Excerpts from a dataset
═══
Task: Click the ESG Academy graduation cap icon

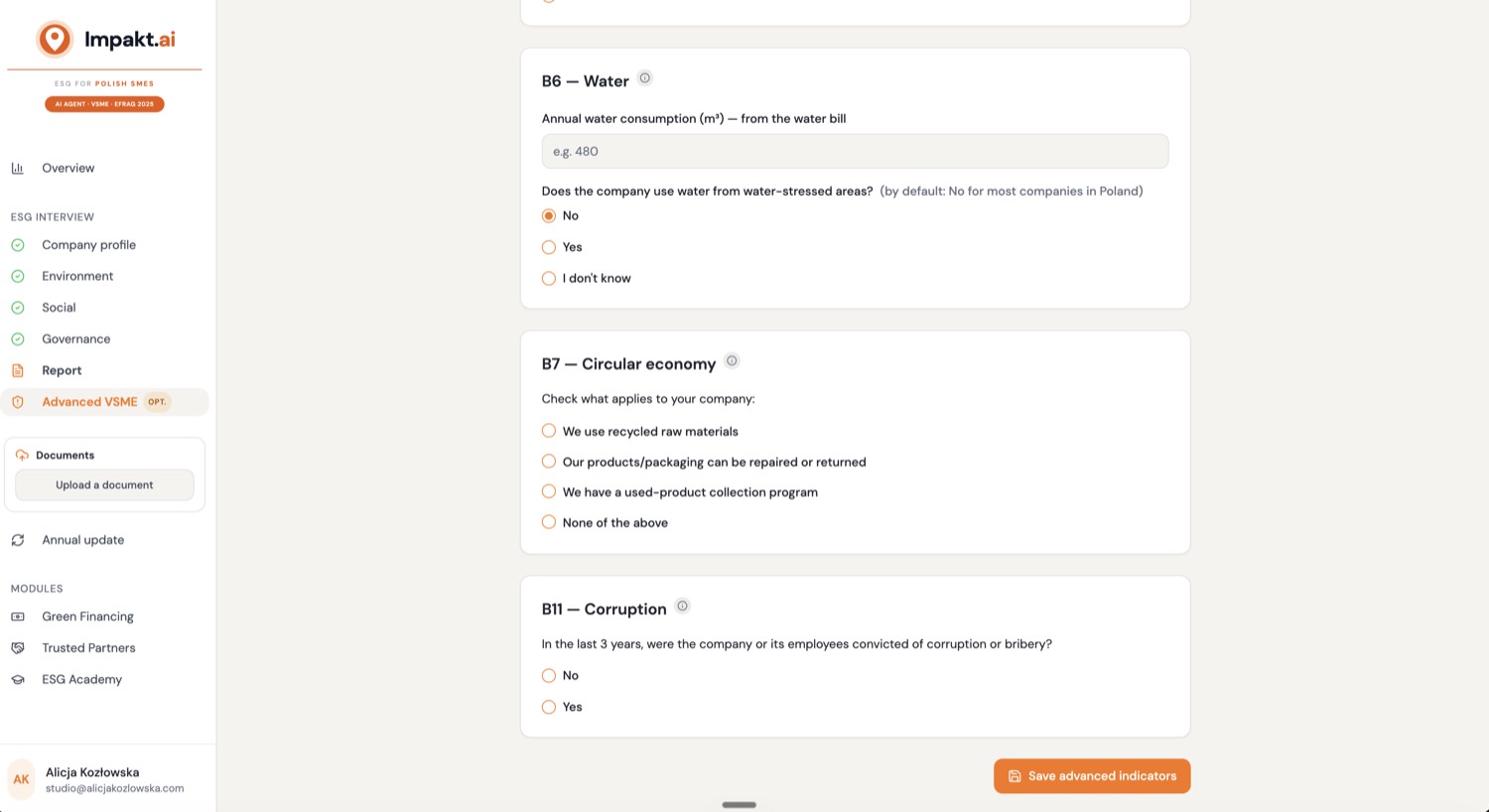Action: click(x=18, y=680)
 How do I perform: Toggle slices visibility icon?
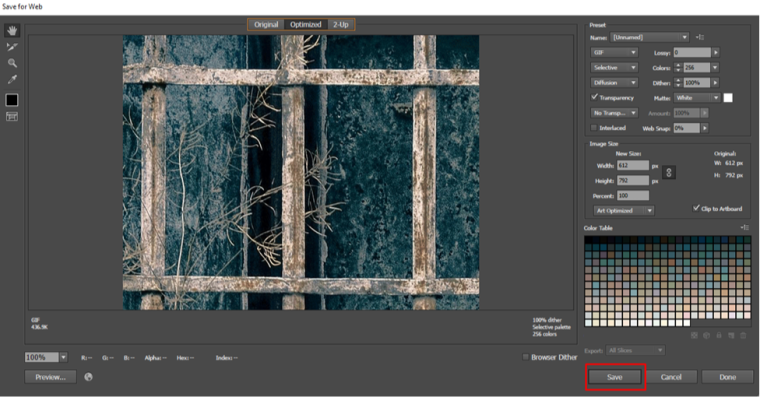coord(12,116)
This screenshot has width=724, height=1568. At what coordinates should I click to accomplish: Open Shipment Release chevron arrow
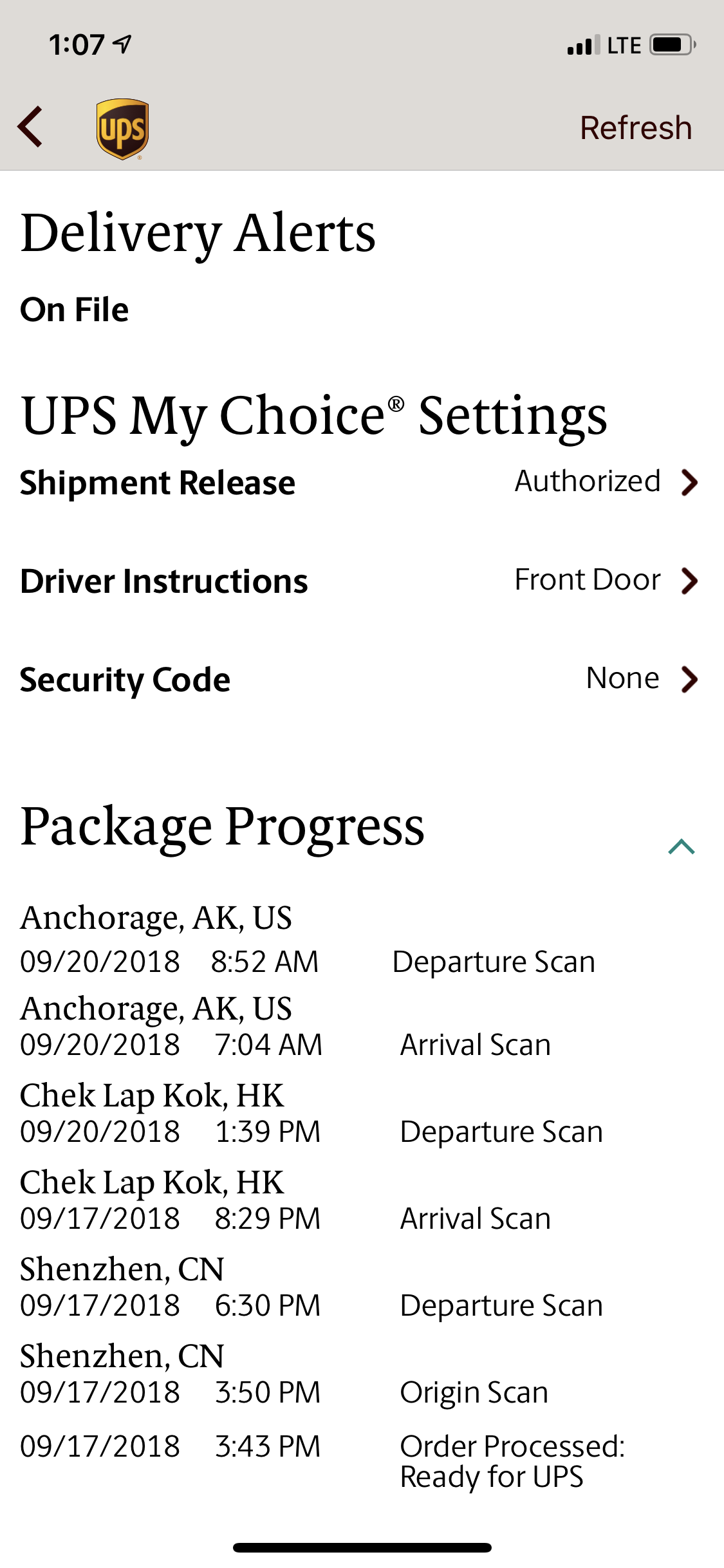click(x=689, y=482)
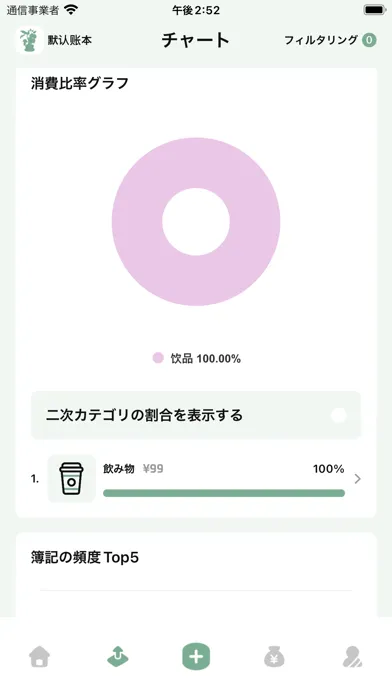Select the 饮品 100.00% legend label

(x=206, y=359)
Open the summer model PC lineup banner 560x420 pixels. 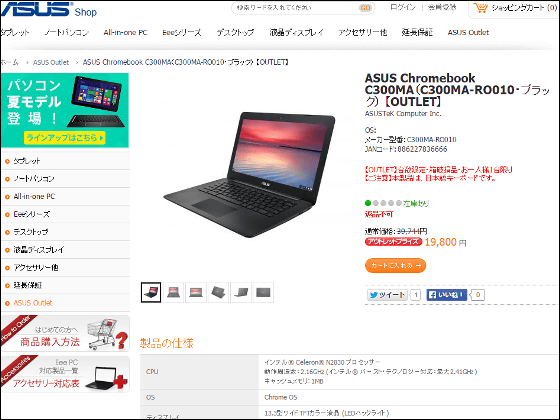(x=65, y=110)
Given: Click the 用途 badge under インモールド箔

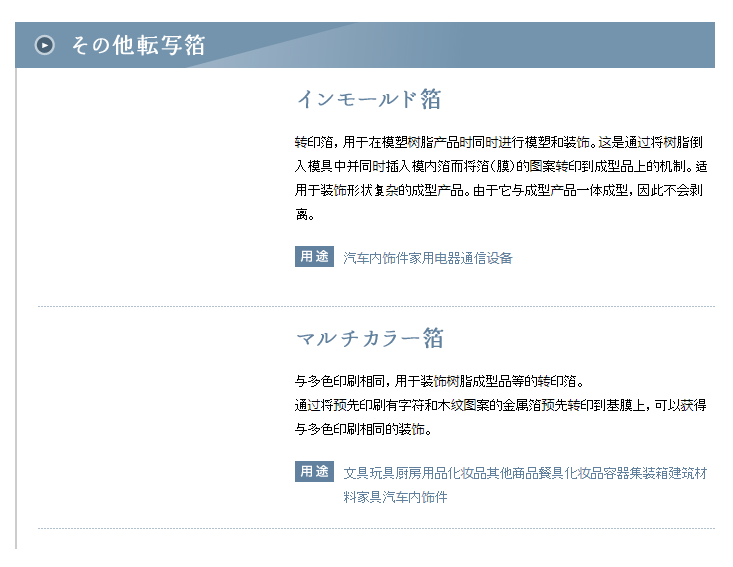Looking at the screenshot, I should click(x=314, y=257).
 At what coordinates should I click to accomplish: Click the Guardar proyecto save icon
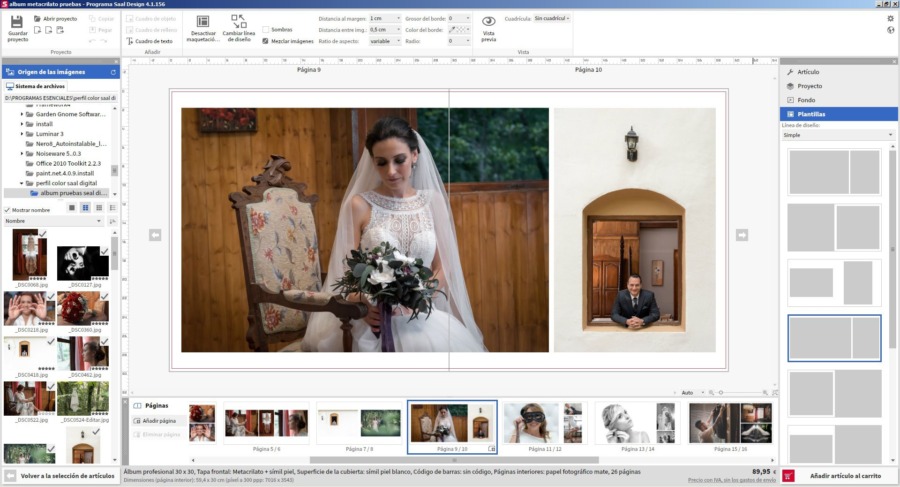tap(17, 22)
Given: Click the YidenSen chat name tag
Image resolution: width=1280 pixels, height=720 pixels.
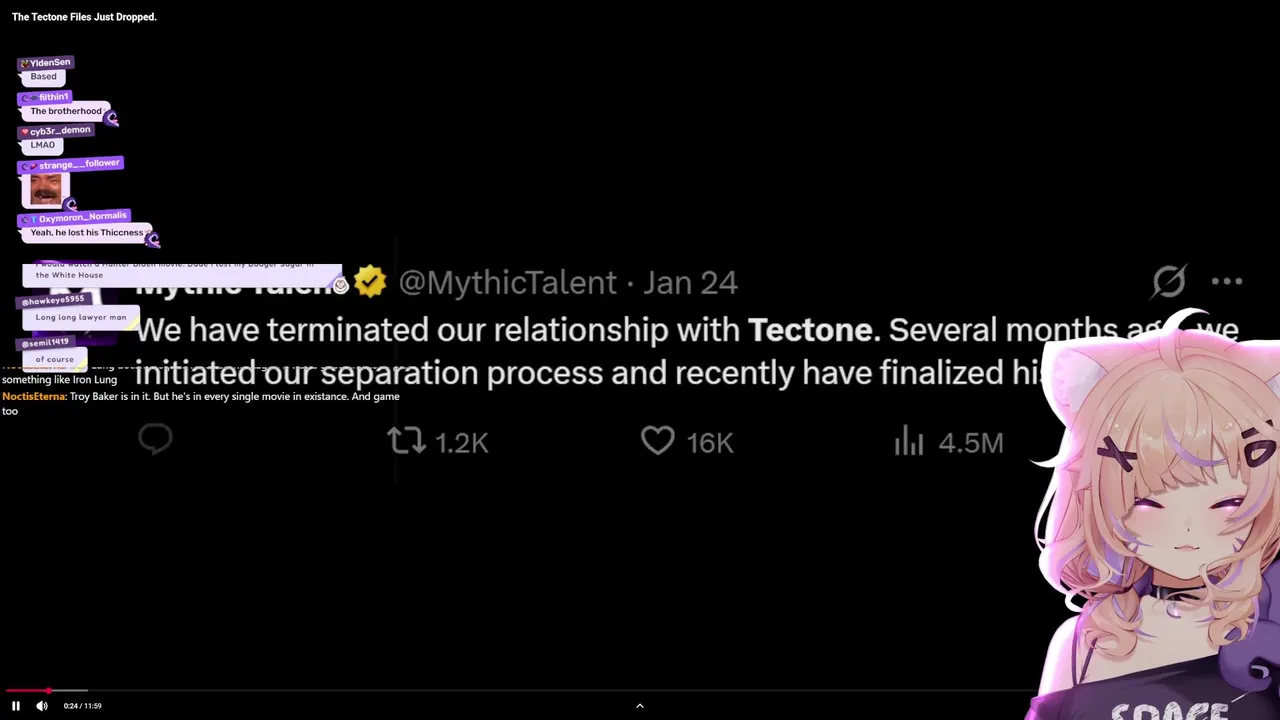Looking at the screenshot, I should [46, 63].
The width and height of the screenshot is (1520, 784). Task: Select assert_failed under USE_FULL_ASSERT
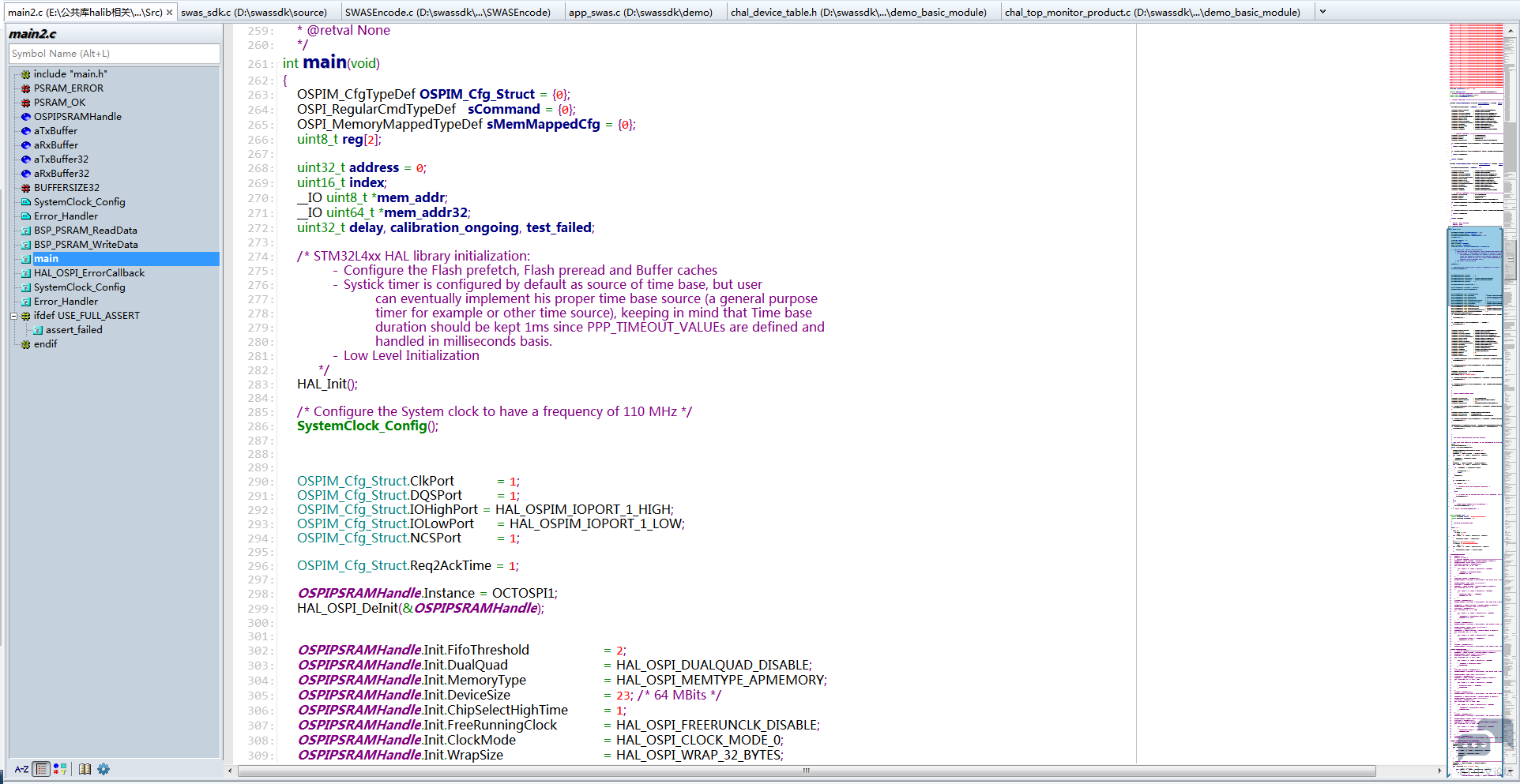(73, 330)
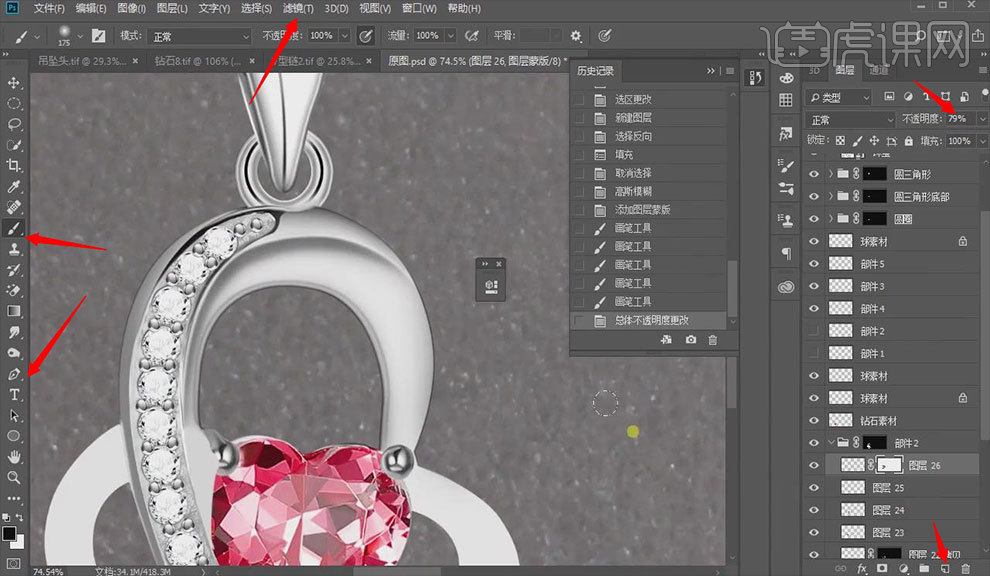Create new snapshot in the history panel
Screen dimensions: 990x576
pos(691,340)
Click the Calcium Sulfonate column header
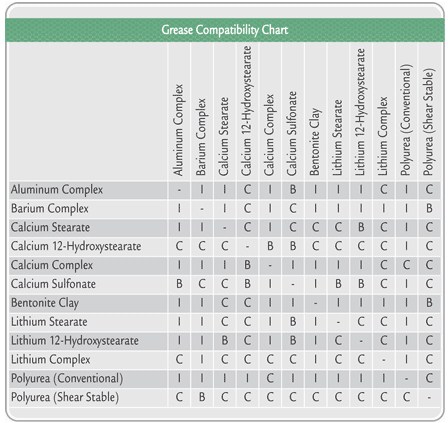The width and height of the screenshot is (448, 423). pyautogui.click(x=292, y=133)
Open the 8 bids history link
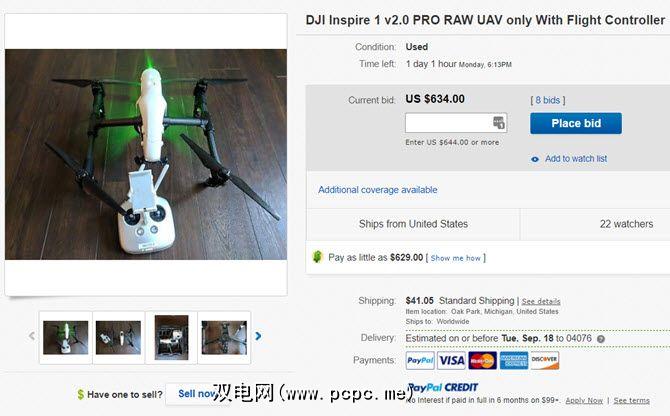670x416 pixels. [x=548, y=100]
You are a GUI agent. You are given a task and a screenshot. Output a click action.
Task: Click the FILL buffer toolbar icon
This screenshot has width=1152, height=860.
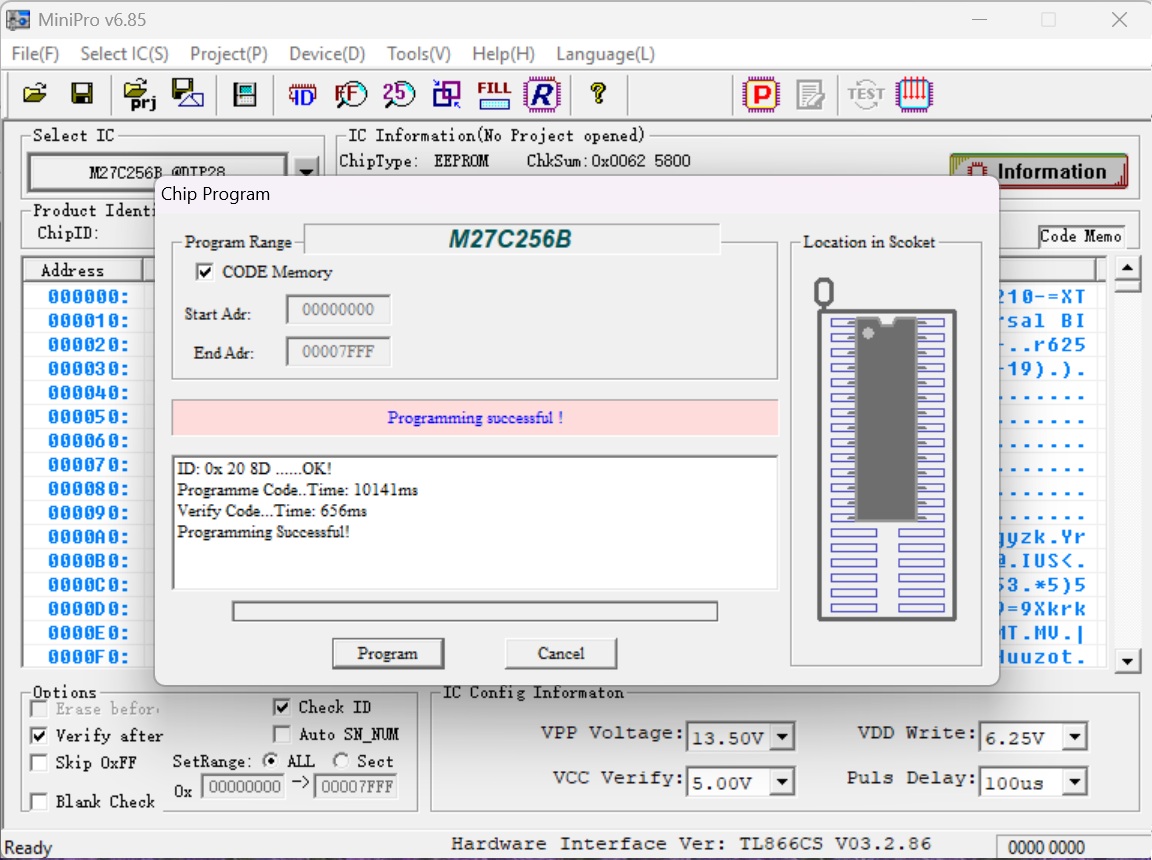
═══
Problem: Each line from the one with "Given: Click the 用途 badge under インモールド箔" to the final line of the data above is to be printed exactly; no picture should appear in the copy.

Written reply:
Given: Click the 用途 badge under インモールド箔

Looking at the screenshot, I should click(x=314, y=257).
 At what coordinates should I click to accomplish: Click the Guardar proyecto save icon
tap(17, 22)
Given: Click the YidenSen chat name tag
Image resolution: width=1280 pixels, height=720 pixels.
Looking at the screenshot, I should [46, 63].
The width and height of the screenshot is (1520, 784). Task: Select assert_failed under USE_FULL_ASSERT
(73, 330)
Create new snapshot in the history panel
Screen dimensions: 990x576
pos(691,340)
Click the Calcium Sulfonate column header
The width and height of the screenshot is (448, 423). pyautogui.click(x=292, y=133)
Open the 8 bids history link
670x416 pixels. [x=548, y=100]
You are a GUI agent. You are given a task and a screenshot. Output a click action.
Task: Click the FILL buffer toolbar icon
This screenshot has width=1152, height=860.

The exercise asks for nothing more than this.